I need to copy a folder within the same bucket and then run various logic on the copied content.
I wanted to know if there's a way to copy the entire folder without using listObjects
and then proceeding to copying each file separately.
Because this would mean running listObjects
and copying each file and then doing listObjects
again on the new folder and then running logic on each file.
So basically I'm trying to save IO and avoid multiple loops.
Please advise.
CodePudding user response:
You can use the --recursive
tag in your SDK of choice to accomplish this. Combine this with the --include
and --exclude
flags which can use wild cards, you can achieve your goal. See this page of the CLI documentation
something like:
aws s3 cp s3://mybucket/logs/ s3://mybucket/logs2/ --recursive --exclude "*" --include "*.log"
CodePudding user response:
Amazon S3 does not provide a command that 'copies a folder'. Instead, each object must be individually copied via its own API request.
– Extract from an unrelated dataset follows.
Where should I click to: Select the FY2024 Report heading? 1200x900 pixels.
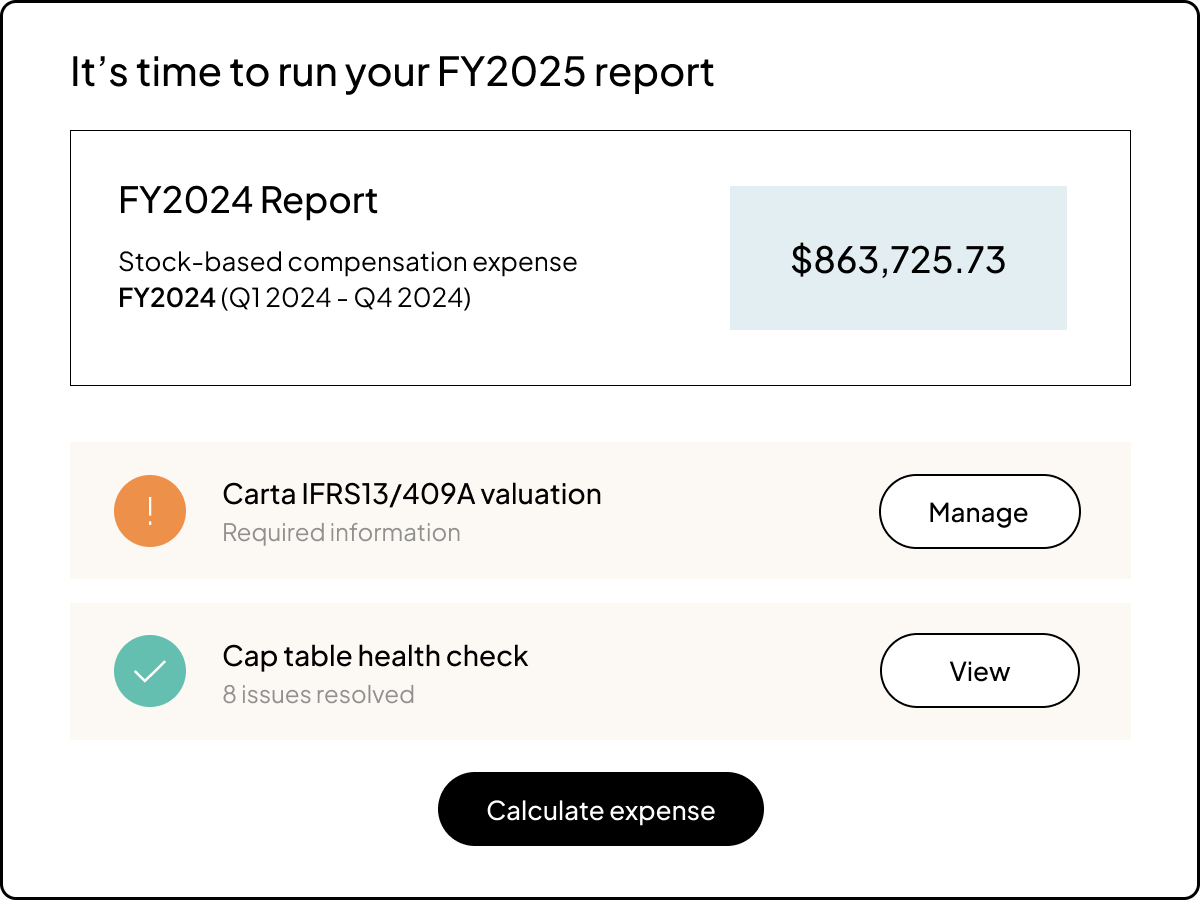(248, 200)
This means that you will first need to obtain a listing of the objects. This can be obtained via:
- A call to
ListObjects
(note: It can only return a maximum of 1000 objects per API call)
OR
- Use Amazon S3 Inventory to generate a list of existing objects in CSV format, and then use that list to generate the Copy requests
If you have a large number of objects, you could consider using Amazon S3 Batch Operations, which can copy files or invoke an AWS Lambda function for each object.
You could also configure Amazon S3 to trigger an AWS Lambda function whenever an object is Created (including when it is copied). Thus, the creation of the object can directly trigger the logic that you want to run.